Quoted passage
Nathaniel Robinson

The remarkably inventive sculptor Nathaniel Robinson makes technically impressive, philosophically provocative works that play in the gap between perception and cognition — between what you see and what you understand.

Among this exhibition’s beautifully made works is a life-size representation of a sidewalk mailbox lying on its side. Stripped of all extraneous details and colored entirely powder blue, it has an almost immaterial quality; it’s a Platonic ideal of the standard mailbox. In a similar vein are large, sculptural reliefs representing old walls made of stone and brick, measuring about 6½ feet by 7½ feet. Although realistically textured, they’re also colored pale blue, so that they seem to exist between realms of earthly, material reality and archetypal, immaterial form.

Relating to those walls is a rustic wooden fence 6 feet high and 16 feet wide made of palings stained barn-red and painted with black, fragmentary silhouettes of deer. It seems that at a prior time the fence displayed coherent deer shadows but that it was dismantled and then rebuilt with the imagery scrambled. Seen thus, there’s a curious, flickering effect, as if you were glimpsing a herd running past your car’s headlights.

Supplied data
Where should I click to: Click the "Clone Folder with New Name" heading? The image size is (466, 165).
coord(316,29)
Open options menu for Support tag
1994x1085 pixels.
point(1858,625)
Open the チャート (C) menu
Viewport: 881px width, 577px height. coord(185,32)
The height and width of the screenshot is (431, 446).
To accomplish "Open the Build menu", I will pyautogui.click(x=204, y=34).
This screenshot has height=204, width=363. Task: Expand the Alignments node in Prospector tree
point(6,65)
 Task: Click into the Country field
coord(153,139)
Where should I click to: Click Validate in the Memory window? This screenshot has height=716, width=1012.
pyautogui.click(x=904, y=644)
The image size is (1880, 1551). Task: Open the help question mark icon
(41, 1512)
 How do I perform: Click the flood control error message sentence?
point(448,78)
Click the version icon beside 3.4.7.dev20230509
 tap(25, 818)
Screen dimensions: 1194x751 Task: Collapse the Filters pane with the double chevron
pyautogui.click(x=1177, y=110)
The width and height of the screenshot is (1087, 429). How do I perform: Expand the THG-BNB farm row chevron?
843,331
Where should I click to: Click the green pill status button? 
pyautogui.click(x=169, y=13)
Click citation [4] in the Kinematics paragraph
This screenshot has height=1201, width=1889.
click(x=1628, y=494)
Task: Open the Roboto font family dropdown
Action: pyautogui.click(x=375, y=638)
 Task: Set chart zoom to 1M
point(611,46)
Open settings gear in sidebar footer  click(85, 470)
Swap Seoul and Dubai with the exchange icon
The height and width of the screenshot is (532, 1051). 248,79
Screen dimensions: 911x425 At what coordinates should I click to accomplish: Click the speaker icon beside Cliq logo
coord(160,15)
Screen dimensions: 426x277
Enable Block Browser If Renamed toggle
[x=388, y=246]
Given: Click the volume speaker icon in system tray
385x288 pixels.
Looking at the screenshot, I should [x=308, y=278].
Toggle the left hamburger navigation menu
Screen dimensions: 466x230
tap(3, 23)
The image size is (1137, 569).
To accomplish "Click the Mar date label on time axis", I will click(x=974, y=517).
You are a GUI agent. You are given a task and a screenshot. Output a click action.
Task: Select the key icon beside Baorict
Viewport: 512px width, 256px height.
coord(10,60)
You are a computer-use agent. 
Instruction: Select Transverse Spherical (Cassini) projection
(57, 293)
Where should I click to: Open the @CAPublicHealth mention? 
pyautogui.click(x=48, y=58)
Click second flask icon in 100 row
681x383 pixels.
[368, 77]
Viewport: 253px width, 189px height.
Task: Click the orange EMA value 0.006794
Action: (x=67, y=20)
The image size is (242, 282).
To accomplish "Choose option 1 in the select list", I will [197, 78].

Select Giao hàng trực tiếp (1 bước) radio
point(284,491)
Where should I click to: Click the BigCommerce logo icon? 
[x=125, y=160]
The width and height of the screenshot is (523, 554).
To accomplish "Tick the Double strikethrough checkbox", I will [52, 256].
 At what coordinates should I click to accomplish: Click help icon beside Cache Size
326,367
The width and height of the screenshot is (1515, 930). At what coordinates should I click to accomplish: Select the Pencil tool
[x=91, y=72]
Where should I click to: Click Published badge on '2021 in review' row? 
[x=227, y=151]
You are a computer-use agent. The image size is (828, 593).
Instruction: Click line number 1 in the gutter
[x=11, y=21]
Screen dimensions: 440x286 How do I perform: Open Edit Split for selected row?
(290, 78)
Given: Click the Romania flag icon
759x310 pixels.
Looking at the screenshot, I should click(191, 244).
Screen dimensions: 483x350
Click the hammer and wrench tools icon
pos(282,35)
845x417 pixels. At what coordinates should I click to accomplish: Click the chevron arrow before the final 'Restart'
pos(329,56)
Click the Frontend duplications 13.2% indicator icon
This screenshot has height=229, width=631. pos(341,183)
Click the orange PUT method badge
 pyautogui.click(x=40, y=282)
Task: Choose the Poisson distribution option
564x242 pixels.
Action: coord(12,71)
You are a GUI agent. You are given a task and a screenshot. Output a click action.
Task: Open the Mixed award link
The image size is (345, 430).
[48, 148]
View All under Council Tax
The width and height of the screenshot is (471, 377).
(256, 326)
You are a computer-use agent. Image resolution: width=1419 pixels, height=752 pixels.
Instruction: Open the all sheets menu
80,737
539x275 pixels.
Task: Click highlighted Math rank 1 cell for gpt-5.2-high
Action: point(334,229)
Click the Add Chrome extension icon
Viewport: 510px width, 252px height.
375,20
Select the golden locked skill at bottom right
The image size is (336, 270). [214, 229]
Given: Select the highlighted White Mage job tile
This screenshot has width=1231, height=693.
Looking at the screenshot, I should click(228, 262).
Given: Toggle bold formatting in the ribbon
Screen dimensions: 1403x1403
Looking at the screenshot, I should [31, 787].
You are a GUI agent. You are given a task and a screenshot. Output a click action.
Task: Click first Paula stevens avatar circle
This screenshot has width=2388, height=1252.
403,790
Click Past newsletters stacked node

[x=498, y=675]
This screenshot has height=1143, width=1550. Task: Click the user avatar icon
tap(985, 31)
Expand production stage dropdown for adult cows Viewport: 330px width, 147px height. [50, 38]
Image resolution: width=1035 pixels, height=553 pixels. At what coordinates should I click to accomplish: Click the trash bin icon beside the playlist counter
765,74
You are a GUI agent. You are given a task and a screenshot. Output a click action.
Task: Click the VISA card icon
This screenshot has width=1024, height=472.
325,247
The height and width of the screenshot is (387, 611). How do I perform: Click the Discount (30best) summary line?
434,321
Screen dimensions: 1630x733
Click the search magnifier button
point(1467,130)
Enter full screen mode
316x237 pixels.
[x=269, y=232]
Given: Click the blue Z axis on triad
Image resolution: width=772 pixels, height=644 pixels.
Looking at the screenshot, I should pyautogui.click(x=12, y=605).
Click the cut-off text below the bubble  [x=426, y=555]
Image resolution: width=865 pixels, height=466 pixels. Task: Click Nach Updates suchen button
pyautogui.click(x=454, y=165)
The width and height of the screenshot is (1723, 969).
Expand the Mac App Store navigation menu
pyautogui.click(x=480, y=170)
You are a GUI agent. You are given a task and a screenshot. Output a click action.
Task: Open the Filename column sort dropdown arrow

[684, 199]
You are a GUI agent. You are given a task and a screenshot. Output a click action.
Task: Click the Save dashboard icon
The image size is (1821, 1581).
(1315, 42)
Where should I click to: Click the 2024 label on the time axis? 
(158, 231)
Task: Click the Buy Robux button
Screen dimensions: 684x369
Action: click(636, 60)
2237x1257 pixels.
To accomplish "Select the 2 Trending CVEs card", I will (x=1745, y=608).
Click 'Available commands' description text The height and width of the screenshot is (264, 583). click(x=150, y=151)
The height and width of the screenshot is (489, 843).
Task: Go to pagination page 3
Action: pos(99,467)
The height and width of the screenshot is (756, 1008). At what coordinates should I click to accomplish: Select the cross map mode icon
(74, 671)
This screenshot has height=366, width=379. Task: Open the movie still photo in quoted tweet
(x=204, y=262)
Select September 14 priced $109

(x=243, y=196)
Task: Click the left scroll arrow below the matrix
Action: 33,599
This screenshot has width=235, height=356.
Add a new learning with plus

Requirements
(1) Answer these questions about the sculpture review:
(a) What color is the life-size mailbox?
(b) About how large are the reliefs of old stone and brick walls?
(c) What is painted on the palings of the wooden fence?
(2) Output the rows unchanged, starting at the line that contains "The image size is (1137, 569)." and ending at the line that contains "will [197, 78].".

Answers for this exercise
(1)
(a) Powder blue.
(b) About 6½ feet by 7½ feet.
(c) Black, fragmentary silhouettes of deer.

(2)
The image size is (1137, 569).
To accomplish "Click the Mar date label on time axis", I will click(x=974, y=517).
You are a GUI agent. You are given a task and a screenshot. Output a click action.
Task: Select the key icon beside Baorict
Viewport: 512px width, 256px height.
coord(10,60)
You are a computer-use agent. 
Instruction: Select Transverse Spherical (Cassini) projection
(57, 293)
Where should I click to: Open the @CAPublicHealth mention? 
pyautogui.click(x=48, y=58)
Click second flask icon in 100 row
681x383 pixels.
[368, 77]
Viewport: 253px width, 189px height.
Task: Click the orange EMA value 0.006794
Action: (x=67, y=20)
The image size is (242, 282).
To accomplish "Choose option 1 in the select list", I will [197, 78].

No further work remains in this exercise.